O projeto de emenda à Lei Orgânica do Município, que altera o tempo de vigência do mandato da Mesa Diretora da Câmara será levado à votação, em segundo turno, dia 20 de dezembro, quinta-feira. Para tanto, a Casa aprovou ontem a mudança no calendário de atividades do mês, incluindo a transferência da reunião do dia 17 para aquela data. A mudança se fez necessária porque é preciso respeitar um intervalo de dez dias entre uma votação de outra, conforme reza o Regimento Interno da CMU.
A proposição leva a assinatura dos peemedebistas Cléber Cabeludo (líder governista) e Tony Carlos, Samuel Pereira (PR), João Gilberto Ripposati (PSDB) e Luiz Dutra (PDT). A proposta visa a eleger a Mesa Diretora de toda a legislatura, em quatro mandatos de um ano, em votações individualizadas, por eleição direta e aberta, permitida uma única recondução em período consecutivo.
Na justificativa da matéria, seus autores propõem que para “minimizar o impacto entre as gestões, é salutar a definição dos quatro anos da legislatura, desde a posse dos vereadores, para que haja uma transição mais branda”, desta forma, garantindo um planejamento mais apurado e consistente.
A intenção é eleger as quatro Mesas no dia 1º de janeiro de 2013, data da posse.

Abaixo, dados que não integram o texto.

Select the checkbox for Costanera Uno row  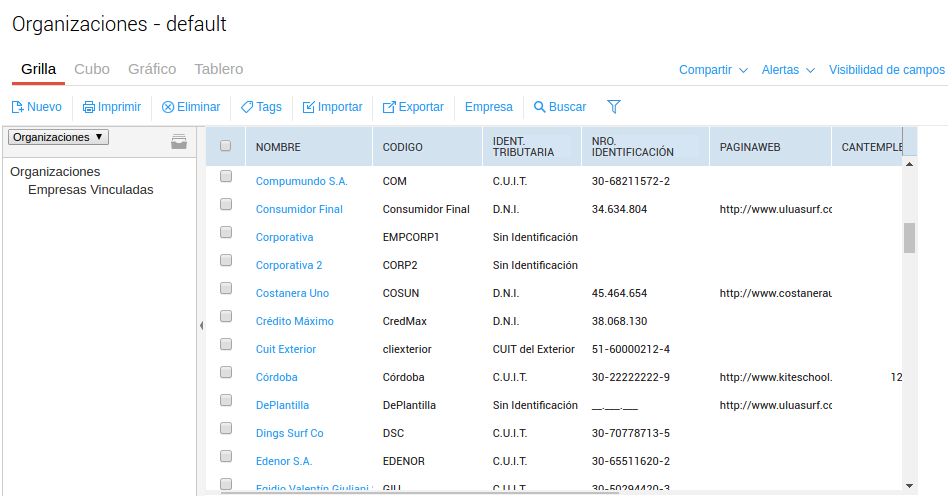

Para Cléber Cabeludo, os vereadores reeleitos e os eleitos podem fazer chapas únicas para cada ano de mandato.
Ele minimizou o fato do Jurídico da Câmara ter emitido parecer de inconstitucionalidade ao projeto, diferentemente do entendimento da Comissão Permanente de Justiça, Legislação e Redação. Na sua avaliação, a “Casa está crescendo em harmonia e democracia.” Cléber ainda acrescenta que a proposta é antiga e visa a dar oportunidade a todos os vereadores de atuarem na Mesa. “É um ganho”, completa.
A Mesa Diretora é uma comissão executiva formada pelo presidente e seu vice, primeiro e segundos secretários, e irá administrar um orçamento de R$17.045.520,00 para o exercício de 2013, conforme aprovado ontem em plenário (leia mais nesta página). O Legislativo tem cerca de 105 funcionários no setor administrativo – entre concursados, estáveis e seletivos – e 25 cargos de confiança.